After a year or so of changing files manually in nano, I grow up a little and start to backup the files I change before rebooting so in the worst case scenario, I could boot up an install USB, gain access to the os and swap out the problem file with it’s backup. This experience is terrible compared to my current solution.

Edible

After some more months of editing configs, I’m realizing I can use other text editors than nano, get some syntax highlighting for configs that use standards like, json and yaml. Or for files that made their own standards like dockerfile but are also popular enough to get IDE support. If you are editing your system critical files manually. I recommend using your favorite IDE you use for other coding tasks and sudo cp file_system_uses file_system_uses.bak, then sudo cp file_you_edit file_system_uses.

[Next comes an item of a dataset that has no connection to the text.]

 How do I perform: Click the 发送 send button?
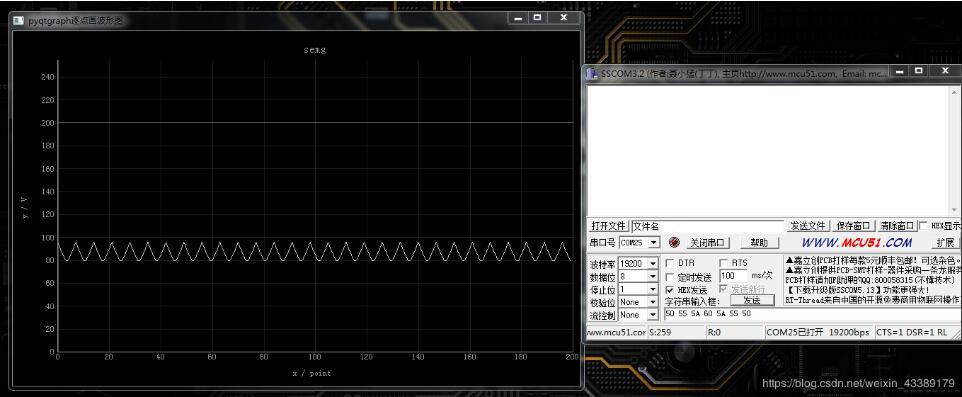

Another cyberpunk guy at a computer

Tasty

As some people might have realized by now, what if I forget to make a .bak? Some more time passes and I also started using distros with backups selectable at boot. This makes me far less anxious about changing most configs. Still worried when changing settings in grub/Systemd-boot. Now what if I told you that making .baks isn’t the best idea ever? And what if I told you that you can use git as a backup?

Delicious

There are special kinds of git repos that you can use for managing files in different folders. I don’t use those, I write a bash script that copy the files from my git repo into the right spots on my system.

I also started using NixOS, which is perfect for making sure my configurations do what I expect. My workflow is more about editing my one NixOS repo to configure my configs. It’s nifty when editing configs that are more complex than helpful because NixOS has a lot of great defaults you can toggle.